Econintersect: Douglas W. Elmendorf, Director of the CBO (Congressional Budget Office), presented a prepared statement to the Committee on the Budget, U.S. Senate on Tuesday, November 15, 2011. General statements were made that estimate how much support for increasing GDP and employment could come from such things as infrastructure spending, aid to states (with qualifications), reducing payroll taxes, extending unemployment benefits, repatriation of foreign profits, reducing business income taxes and extending full expensing of investment costs. The range of estimates are shown in Figure 1 and Table 1, reproduced at the end of this article.Here is the report summary:
Summary
The U.S. economy has struggled to recover from the deep recession that began in December 2007 and ended in June 2009. Although total output started to expand again more than two years ago, the pace of the recovery in output and employment has been slow compared with the average recovery since World War II, and the economy remains in a severe slump. The Congressional Budget Office (CBO) expects that, under current law, economic growth will continue to be slow and real (inflation-adjusted) gross domestic product (GDP) will stay well below the economy’s potential—a level that corresponds to a high rate of use of labor and capital—for several years.

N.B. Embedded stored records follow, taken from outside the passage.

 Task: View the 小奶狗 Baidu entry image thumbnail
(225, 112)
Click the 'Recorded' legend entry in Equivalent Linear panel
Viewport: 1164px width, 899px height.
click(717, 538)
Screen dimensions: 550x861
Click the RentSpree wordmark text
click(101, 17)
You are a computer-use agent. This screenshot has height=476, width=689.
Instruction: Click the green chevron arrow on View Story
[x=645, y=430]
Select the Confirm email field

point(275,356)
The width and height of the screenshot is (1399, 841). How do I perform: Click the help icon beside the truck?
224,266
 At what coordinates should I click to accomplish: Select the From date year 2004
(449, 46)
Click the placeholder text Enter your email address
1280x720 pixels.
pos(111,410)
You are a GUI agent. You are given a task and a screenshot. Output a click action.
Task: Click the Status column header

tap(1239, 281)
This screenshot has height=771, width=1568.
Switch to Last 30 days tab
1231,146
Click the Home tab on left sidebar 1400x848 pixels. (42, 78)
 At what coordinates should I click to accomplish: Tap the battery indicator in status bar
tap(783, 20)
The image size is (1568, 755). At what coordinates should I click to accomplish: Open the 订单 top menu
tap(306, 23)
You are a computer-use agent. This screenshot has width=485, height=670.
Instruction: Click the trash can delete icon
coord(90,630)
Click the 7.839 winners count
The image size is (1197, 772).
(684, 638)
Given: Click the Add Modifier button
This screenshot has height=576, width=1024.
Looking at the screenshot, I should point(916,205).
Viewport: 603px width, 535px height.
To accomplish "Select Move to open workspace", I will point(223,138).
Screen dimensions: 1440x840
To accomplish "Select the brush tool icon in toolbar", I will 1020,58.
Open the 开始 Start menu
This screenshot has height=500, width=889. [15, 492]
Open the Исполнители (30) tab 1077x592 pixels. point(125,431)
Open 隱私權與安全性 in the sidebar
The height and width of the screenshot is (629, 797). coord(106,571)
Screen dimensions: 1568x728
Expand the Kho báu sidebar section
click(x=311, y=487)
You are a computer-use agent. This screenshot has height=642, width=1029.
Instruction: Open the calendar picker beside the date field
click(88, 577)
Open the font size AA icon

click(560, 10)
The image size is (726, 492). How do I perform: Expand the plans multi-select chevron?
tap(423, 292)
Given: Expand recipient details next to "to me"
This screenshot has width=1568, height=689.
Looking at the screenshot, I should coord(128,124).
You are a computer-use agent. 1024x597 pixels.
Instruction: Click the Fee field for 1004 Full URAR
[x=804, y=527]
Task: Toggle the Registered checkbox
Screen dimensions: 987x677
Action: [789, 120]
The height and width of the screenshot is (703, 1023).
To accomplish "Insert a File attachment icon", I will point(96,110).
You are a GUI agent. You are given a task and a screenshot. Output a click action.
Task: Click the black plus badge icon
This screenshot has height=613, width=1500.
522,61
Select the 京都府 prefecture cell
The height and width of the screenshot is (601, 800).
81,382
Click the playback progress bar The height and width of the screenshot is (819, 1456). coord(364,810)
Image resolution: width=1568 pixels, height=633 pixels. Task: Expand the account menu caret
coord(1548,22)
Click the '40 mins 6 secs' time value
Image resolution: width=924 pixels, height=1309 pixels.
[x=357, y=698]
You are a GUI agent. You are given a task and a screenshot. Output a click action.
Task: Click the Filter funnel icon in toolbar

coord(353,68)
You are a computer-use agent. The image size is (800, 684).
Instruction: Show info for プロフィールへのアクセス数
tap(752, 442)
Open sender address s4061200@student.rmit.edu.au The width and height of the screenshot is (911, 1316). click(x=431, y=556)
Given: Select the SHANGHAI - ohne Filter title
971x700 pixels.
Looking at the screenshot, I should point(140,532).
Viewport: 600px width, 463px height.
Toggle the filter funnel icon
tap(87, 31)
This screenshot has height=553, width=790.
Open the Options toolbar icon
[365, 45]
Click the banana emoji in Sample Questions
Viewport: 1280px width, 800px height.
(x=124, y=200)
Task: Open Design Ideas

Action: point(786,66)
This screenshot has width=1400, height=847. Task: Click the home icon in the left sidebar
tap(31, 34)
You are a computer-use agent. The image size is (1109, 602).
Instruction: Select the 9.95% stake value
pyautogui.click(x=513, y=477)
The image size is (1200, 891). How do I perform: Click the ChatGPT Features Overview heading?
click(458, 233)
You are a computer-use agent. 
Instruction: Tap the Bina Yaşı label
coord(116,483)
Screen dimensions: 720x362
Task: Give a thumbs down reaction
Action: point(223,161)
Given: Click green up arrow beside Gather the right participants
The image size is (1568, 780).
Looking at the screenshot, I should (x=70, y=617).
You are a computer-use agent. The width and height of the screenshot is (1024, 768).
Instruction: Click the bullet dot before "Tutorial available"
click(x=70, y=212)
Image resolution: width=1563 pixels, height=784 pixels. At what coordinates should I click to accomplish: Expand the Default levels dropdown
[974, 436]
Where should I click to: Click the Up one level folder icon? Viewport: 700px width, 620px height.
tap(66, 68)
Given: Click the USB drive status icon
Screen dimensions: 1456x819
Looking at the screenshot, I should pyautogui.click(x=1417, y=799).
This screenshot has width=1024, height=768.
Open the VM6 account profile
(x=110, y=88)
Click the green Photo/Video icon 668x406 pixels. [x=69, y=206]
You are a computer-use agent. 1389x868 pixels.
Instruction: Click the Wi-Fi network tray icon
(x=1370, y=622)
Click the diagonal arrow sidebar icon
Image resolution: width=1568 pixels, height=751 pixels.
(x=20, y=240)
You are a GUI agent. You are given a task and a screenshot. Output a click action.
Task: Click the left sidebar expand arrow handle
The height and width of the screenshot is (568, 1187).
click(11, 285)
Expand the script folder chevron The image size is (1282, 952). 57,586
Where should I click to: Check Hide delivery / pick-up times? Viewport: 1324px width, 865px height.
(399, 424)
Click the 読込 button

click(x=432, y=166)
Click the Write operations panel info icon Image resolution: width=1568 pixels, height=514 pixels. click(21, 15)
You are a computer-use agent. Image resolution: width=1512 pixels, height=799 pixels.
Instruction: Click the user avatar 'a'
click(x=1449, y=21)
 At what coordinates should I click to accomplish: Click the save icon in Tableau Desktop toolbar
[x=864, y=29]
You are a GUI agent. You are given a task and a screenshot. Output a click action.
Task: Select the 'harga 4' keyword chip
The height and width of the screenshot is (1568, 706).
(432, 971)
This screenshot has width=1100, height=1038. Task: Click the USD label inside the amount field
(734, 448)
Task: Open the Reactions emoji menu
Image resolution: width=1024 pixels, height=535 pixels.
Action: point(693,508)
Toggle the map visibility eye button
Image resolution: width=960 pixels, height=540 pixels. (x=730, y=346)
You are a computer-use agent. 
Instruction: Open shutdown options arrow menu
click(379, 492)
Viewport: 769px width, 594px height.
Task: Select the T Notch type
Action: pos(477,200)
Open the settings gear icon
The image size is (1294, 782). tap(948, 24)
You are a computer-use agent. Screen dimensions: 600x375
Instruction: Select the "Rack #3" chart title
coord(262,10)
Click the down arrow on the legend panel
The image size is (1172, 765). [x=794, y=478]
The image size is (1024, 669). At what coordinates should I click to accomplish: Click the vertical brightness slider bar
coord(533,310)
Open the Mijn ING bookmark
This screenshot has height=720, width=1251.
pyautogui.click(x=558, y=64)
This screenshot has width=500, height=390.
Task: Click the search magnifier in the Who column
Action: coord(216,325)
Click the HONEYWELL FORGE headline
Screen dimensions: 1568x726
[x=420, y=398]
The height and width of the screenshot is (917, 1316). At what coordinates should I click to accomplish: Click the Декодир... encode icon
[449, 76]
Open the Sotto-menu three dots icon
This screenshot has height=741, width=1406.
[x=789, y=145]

As a result, a large portion of the economic and human costs of the recession and slow recovery remains ahead. Those costs fall disproportionately on people who lose their jobs, who are displaced from their homes, or who own businesses that fail.
The slow recovery of output and employment largely reflects the nature of the recession.
The collapse of house prices and the financial crisis—conditions unlike anything this country has seen since the Great Depression—pushed the economy into a deep recession. In the aftermath of such a crisis, it takes time for households to rebuild their wealth and pay down their debts, for financial institutions to restore their capital bases and the supply of credit, and for businesses to regain the confidence necessary to invest in new facilities and equipment.
CBO expects real GDP to grow in the vicinity of 1½ percent this calendar year (as measured by the change between the fourth quarter of 2010 and the fourth quarter of 2011) and around 2½ percent next year. With modest growth in output, CBO expects employment to expand very slowly during the rest of this year and next year, leaving the unemployment rate close to 9 percent through the end of 2012. Weakness in the demand for goods and services is the principal restraint on hiring, but structural impediments in the labor market—such as a mismatch between the requirements of existing job openings and the characteristics of job seekers (including their skills and geographic location)—appear to be restraining hiring as well.
So that CBO’s projections can serve as a benchmark for assessing the impact of legislative proposals, the agency’s economic forecast reflects the provisions of current law. Under current law, the expiration of tax cuts and constraints imposed by the recently enacted Budget Control Act of 2011 (Public Law 112-25)—along with automatic changes in the budget as the economy grows (namely, higher tax revenues and lower spending for some income support programs)—will cause federal fiscal policy to significantly restrain economic growth in 2012 and 2013.
Concerns that the economic recovery will continue to be slow and protracted have prompted the consideration of fiscal policy actions to spur economic growth and increase employment during the next few years. Three key criteria for evaluating such actions are:
- Timing—providing help when it is needed;
- Cost-effectiveness—generating a large amount of additional output and employment per dollar cost to the federal budget; and
- Consistency with long-term fiscal objectives—not worsening the long-run budget outlook.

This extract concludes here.